§ Directions for this task: Please copy the entries below word for word, beginning with the line containing "Remove the Crouch mapping with its X icon" and continuing through the line containing "pos(161,451)".

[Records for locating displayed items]

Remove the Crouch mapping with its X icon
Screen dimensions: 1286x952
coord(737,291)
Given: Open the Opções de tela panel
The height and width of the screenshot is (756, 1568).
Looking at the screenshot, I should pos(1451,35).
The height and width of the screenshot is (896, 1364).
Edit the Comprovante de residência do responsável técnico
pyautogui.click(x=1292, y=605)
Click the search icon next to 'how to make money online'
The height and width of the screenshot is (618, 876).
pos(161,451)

* * *

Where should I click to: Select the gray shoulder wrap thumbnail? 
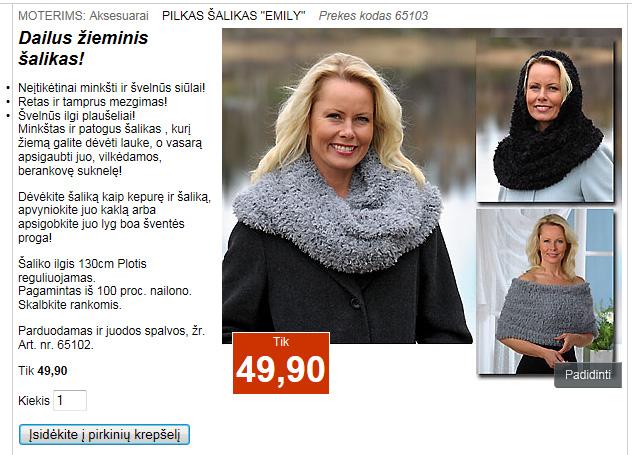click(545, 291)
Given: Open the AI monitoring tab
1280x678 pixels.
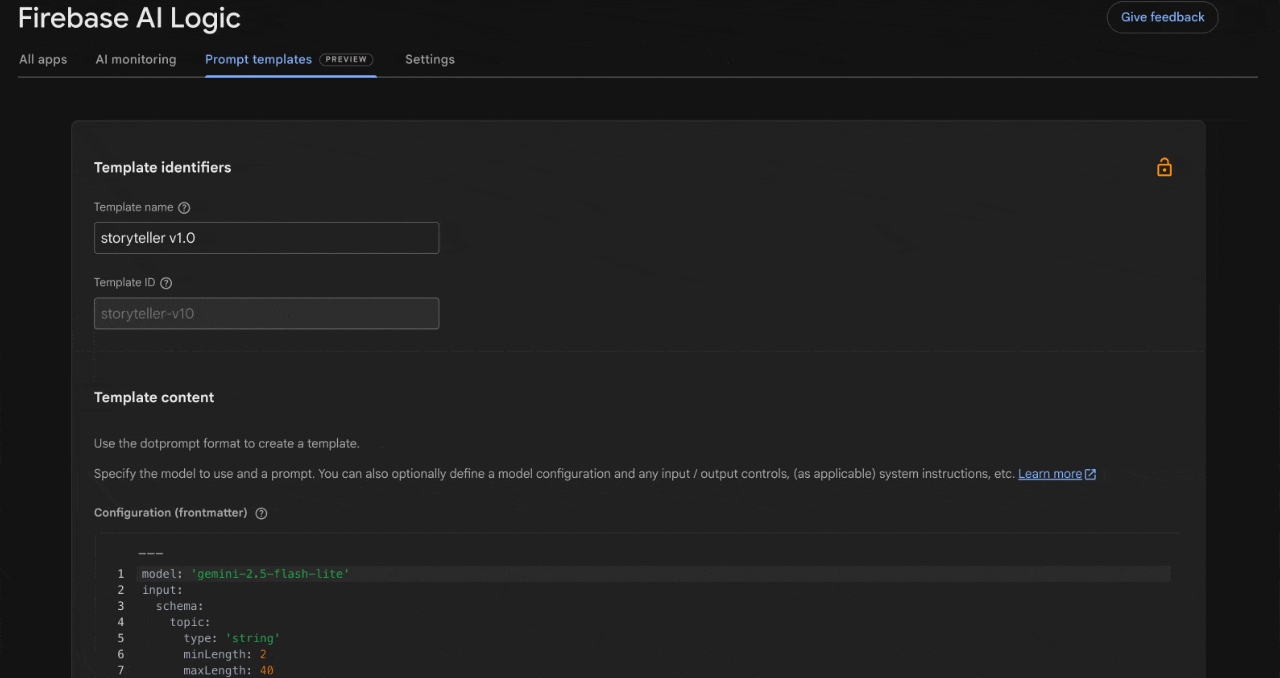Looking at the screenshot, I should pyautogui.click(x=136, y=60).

§ Completed task:
Remove the Crouch mapping with its X icon
Screen dimensions: 1286x952
coord(737,291)
Given: Open the Opções de tela panel
The height and width of the screenshot is (756, 1568).
Looking at the screenshot, I should pos(1451,35).
The height and width of the screenshot is (896, 1364).
Edit the Comprovante de residência do responsável técnico
pyautogui.click(x=1292, y=605)
Click the search icon next to 'how to make money online'
The height and width of the screenshot is (618, 876).
pos(161,451)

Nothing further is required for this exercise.